§ Page
——————

If to the Company, to:

NOAH HOLDINGS LIMITED

No. 32 Qinhuangdao Road, Building C

Shanghai 200082, People’s Republic of China

Attention: Chief Financial Officer

Facsimile: (86) 21 3860-2320

with a copy to:

Skadden, Arps, Slate, Meagher & Flom LLP

42/F, Edinburgh Tower, The Landmark

15 Queen’s Road Central

Hong Kong

Attention: Z. Julie Gao

Facsimile: +852 3740 4727

If to the Purchaser, to:

KEYWISE GREATER CHINA MASTER FUND

4004-06 Cosco Tower,

183 Queen’s Road Central,

Hong Kong

Attention: Fang Zheng

Facsimile: +852 2815 7992

Section 6.5 Fees and Expenses. Each party hereto shall pay all of its own fees and expenses (including attorneys’ fees) incurred in connection with this Agreement and the transactions contemplated hereby, provided that the Company shall pay any and all (a) documentary, stamp or similar issue or transfer Tax due on (i) the issue of the Notes at Closing and (ii) the issue of ADSs upon conversion of the Notes and (b) fees and expenses of the listing of the ADSs issued upon conversion of the Note on the NYSE (or the principal U.S. national or regional securities exchange on which the ADSs are traded at the time of such conversion)

——————

§ Given material
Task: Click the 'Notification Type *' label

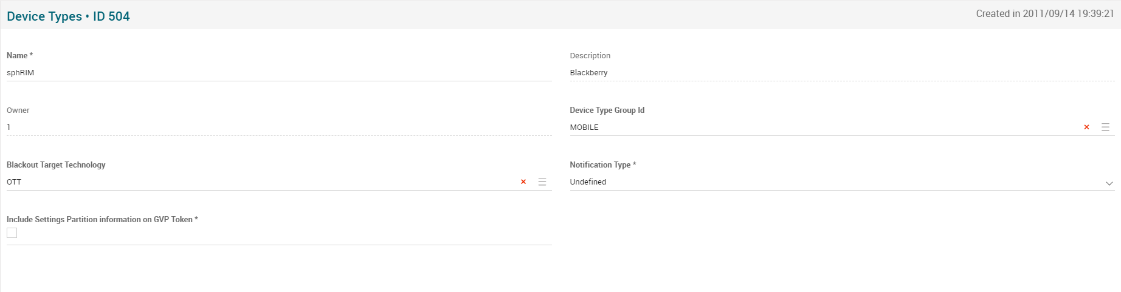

——————

§ Goal of the exercise
Write out the full agreement excerpt above word for word, with every address, name, number and clause unchanged.

§ Exercise result
If to the Company, to:

NOAH HOLDINGS LIMITED

No. 32 Qinhuangdao Road, Building C

Shanghai 200082, People’s Republic of China

Attention: Chief Financial Officer

Facsimile: (86) 21 3860-2320

with a copy to:

Skadden, Arps, Slate, Meagher & Flom LLP

42/F, Edinburgh Tower, The Landmark

15 Queen’s Road Central

Hong Kong

Attention: Z. Julie Gao

Facsimile: +852 3740 4727

If to the Purchaser, to:

KEYWISE GREATER CHINA MASTER FUND

4004-06 Cosco Tower,

183 Queen’s Road Central,

Hong Kong

Attention: Fang Zheng

Facsimile: +852 2815 7992

Section 6.5 Fees and Expenses. Each party hereto shall pay all of its own fees and expenses (including attorneys’ fees) incurred in connection with this Agreement and the transactions contemplated hereby, provided that the Company shall pay any and all (a) documentary, stamp or similar issue or transfer Tax due on (i) the issue of the Notes at Closing and (ii) the issue of ADSs upon conversion of the Notes and (b) fees and expenses of the listing of the ADSs issued upon conversion of the Note on the NYSE (or the principal U.S. national or regional securities exchange on which the ADSs are traded at the time of such conversion)